• Exercise task:
Update the material below by changing each "Screenshot" to "Viewport" and leaving every other part of the lines unchanged.

• Provided information:
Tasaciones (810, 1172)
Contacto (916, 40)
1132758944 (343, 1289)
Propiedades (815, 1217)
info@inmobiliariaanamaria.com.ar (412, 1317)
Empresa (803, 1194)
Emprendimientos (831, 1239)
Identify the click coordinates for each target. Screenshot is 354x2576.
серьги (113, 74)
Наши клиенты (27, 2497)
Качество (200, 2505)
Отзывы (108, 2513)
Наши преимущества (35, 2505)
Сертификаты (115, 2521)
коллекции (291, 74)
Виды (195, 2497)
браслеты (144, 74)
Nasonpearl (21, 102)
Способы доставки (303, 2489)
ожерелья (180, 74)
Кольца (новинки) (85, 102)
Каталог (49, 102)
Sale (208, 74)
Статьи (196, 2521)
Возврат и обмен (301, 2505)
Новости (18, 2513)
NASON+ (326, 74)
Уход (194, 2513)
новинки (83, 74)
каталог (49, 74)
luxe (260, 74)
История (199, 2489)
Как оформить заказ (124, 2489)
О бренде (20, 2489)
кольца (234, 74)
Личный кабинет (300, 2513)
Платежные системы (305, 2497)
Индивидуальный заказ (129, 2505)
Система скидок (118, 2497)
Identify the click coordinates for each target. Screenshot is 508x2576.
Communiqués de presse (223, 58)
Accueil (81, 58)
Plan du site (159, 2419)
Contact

• Output for this task:
Tasaciones (810, 1172)
Contacto (916, 40)
1132758944 (343, 1289)
Propiedades (815, 1217)
info@inmobiliariaanamaria.com.ar (412, 1317)
Empresa (803, 1194)
Emprendimientos (831, 1239)
Identify the click coordinates for each target. Viewport is 354x2576.
серьги (113, 74)
Наши клиенты (27, 2497)
Качество (200, 2505)
Отзывы (108, 2513)
Наши преимущества (35, 2505)
Сертификаты (115, 2521)
коллекции (291, 74)
Виды (195, 2497)
браслеты (144, 74)
Nasonpearl (21, 102)
Способы доставки (303, 2489)
ожерелья (180, 74)
Кольца (новинки) (85, 102)
Каталог (49, 102)
Sale (208, 74)
Статьи (196, 2521)
Возврат и обмен (301, 2505)
Новости (18, 2513)
NASON+ (326, 74)
Уход (194, 2513)
новинки (83, 74)
каталог (49, 74)
luxe (260, 74)
История (199, 2489)
Как оформить заказ (124, 2489)
О бренде (20, 2489)
кольца (234, 74)
Личный кабинет (300, 2513)
Платежные системы (305, 2497)
Индивидуальный заказ (129, 2505)
Система скидок (118, 2497)
Identify the click coordinates for each target. Viewport is 508x2576.
Communiqués de presse (223, 58)
Accueil (81, 58)
Plan du site (159, 2419)
Contact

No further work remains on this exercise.